Saved entries
---------------

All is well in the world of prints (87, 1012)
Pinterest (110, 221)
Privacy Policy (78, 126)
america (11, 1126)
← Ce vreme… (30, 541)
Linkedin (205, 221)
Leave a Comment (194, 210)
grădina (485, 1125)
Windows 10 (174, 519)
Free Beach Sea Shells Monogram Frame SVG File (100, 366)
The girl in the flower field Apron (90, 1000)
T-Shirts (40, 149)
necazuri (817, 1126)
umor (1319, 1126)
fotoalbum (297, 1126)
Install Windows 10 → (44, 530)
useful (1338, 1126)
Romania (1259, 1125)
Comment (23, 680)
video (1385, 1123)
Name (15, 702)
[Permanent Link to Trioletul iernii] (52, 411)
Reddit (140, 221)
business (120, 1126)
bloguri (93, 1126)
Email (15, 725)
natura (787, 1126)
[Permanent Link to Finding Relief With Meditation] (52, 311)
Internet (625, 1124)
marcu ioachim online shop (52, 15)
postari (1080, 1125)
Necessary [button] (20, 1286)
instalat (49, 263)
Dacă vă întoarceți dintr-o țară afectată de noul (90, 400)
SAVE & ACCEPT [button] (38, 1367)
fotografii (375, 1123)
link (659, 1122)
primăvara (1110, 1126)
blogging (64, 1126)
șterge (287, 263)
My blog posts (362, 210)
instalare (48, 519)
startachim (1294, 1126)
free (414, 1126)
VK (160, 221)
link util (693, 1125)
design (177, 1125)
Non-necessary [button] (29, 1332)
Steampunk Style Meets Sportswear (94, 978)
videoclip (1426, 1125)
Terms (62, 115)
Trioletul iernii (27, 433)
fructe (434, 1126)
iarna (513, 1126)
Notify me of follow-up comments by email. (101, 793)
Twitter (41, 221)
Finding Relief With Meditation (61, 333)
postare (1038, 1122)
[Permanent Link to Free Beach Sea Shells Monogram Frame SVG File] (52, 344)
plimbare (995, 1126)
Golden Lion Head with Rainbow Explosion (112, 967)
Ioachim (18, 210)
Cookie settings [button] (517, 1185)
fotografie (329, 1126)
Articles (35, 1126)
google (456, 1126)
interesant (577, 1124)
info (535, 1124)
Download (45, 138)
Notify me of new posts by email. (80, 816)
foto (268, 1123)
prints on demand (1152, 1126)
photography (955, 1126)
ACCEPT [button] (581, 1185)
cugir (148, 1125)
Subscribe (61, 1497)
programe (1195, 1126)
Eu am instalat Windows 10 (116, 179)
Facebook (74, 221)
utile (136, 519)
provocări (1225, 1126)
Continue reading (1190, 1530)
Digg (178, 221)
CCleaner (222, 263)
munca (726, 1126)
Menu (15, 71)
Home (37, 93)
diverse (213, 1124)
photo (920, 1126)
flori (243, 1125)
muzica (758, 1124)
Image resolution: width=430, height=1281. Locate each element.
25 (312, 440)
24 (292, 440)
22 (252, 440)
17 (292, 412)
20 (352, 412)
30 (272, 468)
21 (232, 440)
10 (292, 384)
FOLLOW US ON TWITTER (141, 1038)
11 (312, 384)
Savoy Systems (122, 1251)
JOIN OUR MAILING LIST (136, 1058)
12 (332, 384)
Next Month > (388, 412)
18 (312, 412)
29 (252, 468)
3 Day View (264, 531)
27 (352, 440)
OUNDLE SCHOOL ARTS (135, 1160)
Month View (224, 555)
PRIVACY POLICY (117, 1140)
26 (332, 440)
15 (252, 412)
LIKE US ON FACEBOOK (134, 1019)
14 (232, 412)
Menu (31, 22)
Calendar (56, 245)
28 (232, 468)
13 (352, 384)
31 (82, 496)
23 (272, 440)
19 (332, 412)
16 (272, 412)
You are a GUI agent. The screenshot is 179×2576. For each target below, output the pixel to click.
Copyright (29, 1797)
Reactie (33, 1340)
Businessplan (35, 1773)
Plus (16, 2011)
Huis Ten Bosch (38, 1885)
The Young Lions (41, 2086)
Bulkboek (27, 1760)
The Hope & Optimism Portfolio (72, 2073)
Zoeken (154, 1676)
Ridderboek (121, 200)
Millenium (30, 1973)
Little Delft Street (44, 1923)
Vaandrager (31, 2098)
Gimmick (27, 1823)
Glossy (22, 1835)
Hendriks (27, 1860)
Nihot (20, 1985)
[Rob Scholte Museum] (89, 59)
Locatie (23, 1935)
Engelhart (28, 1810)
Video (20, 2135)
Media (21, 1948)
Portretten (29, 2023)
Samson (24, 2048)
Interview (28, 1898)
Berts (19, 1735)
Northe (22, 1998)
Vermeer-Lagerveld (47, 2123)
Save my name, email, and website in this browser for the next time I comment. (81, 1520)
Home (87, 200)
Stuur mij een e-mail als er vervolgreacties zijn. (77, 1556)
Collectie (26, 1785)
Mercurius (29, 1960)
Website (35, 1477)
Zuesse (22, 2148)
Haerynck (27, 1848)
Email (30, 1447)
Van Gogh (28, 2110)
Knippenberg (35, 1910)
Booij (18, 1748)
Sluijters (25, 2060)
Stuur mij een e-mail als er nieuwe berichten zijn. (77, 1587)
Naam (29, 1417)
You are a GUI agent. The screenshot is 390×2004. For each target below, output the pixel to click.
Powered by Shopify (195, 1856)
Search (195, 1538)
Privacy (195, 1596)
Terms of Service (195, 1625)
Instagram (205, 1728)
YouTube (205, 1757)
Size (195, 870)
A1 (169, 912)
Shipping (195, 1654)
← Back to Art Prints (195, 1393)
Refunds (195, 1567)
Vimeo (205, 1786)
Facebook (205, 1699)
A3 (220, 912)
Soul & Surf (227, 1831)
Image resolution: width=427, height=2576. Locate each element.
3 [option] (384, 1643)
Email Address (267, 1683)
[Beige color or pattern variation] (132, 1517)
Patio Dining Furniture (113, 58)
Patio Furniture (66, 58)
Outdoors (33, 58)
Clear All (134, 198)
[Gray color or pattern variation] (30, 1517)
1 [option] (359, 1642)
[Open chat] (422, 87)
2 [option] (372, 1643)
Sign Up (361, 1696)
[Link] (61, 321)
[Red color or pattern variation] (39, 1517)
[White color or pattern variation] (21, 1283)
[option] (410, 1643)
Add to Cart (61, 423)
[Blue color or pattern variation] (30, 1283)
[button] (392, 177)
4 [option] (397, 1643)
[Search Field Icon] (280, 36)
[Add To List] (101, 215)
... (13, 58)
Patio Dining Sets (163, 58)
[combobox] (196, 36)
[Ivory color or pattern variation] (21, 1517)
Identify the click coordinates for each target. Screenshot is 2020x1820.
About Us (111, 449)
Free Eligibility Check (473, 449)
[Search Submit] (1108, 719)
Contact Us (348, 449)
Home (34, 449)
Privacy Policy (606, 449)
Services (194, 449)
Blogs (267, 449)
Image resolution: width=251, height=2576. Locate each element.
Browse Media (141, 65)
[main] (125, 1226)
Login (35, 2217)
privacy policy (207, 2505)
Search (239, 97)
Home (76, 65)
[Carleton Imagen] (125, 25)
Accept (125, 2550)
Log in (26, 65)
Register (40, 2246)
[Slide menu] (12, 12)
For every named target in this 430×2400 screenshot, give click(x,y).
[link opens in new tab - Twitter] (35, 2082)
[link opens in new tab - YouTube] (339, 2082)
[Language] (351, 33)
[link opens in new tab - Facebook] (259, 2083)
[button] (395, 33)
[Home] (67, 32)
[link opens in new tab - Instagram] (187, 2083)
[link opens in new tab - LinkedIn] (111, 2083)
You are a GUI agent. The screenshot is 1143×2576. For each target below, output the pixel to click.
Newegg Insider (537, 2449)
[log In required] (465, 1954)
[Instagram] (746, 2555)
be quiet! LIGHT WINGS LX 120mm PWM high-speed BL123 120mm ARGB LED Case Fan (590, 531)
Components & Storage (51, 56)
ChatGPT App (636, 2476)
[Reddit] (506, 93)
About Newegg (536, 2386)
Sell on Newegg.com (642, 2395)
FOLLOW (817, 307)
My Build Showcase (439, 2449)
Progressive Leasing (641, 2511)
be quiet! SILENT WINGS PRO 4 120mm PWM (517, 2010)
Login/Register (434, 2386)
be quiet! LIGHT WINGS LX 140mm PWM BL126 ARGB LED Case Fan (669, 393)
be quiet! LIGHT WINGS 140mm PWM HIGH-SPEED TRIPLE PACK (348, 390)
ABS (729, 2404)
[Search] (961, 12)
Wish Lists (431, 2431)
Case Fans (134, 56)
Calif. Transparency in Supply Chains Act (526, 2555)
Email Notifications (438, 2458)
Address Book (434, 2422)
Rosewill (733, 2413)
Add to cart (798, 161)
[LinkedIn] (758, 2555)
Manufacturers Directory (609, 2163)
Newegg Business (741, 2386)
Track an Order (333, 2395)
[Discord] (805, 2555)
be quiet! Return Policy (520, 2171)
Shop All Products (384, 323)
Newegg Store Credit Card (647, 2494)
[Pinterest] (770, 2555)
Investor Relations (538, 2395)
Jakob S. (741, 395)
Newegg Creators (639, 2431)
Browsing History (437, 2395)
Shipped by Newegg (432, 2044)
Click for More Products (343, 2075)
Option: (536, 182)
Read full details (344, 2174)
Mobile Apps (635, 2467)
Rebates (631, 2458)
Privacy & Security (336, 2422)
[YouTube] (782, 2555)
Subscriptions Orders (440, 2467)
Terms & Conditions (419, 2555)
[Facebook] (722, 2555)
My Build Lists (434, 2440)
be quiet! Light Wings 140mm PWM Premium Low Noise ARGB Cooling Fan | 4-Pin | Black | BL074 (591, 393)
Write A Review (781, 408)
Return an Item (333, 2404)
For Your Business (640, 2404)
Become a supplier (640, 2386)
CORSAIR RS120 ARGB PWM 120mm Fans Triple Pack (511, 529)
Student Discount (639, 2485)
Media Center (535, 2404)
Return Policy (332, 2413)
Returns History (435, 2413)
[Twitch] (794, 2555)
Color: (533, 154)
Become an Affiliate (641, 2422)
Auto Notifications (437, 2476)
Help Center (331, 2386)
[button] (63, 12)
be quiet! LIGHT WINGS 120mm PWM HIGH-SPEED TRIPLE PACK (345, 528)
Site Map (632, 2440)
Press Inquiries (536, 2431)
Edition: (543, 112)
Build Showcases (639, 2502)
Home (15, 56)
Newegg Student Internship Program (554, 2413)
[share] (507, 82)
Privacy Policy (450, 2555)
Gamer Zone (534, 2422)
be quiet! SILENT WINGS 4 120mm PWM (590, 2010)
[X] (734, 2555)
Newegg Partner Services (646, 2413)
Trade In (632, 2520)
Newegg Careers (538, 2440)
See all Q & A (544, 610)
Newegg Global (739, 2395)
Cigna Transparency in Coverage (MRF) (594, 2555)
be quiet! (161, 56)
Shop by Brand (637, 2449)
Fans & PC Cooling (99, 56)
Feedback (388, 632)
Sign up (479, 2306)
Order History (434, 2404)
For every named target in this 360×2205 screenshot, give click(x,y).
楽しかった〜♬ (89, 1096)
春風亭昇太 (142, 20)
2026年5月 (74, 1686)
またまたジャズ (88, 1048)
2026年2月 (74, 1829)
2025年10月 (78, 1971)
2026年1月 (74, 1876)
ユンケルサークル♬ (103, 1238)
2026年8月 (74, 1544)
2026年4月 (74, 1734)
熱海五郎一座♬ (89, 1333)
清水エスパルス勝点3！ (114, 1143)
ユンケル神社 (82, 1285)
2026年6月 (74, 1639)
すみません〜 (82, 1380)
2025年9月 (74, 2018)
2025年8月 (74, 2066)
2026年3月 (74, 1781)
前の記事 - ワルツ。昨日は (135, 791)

---------------

▶ _Work order_
Copy out each line of the records above that includes "quiet".

▶ _Answer to this problem_
be quiet! LIGHT WINGS LX 120mm PWM high-speed BL123 120mm ARGB LED Case Fan (590, 531)
be quiet! SILENT WINGS PRO 4 120mm PWM (517, 2010)
be quiet! LIGHT WINGS LX 140mm PWM BL126 ARGB LED Case Fan (669, 393)
be quiet! LIGHT WINGS 140mm PWM HIGH-SPEED TRIPLE PACK (348, 390)
be quiet! Return Policy (520, 2171)
be quiet! Light Wings 140mm PWM Premium Low Noise ARGB Cooling Fan | 4-Pin | Black | BL074 (591, 393)
be quiet! LIGHT WINGS 120mm PWM HIGH-SPEED TRIPLE PACK (345, 528)
be quiet! SILENT WINGS 4 120mm PWM (590, 2010)
be quiet! (161, 56)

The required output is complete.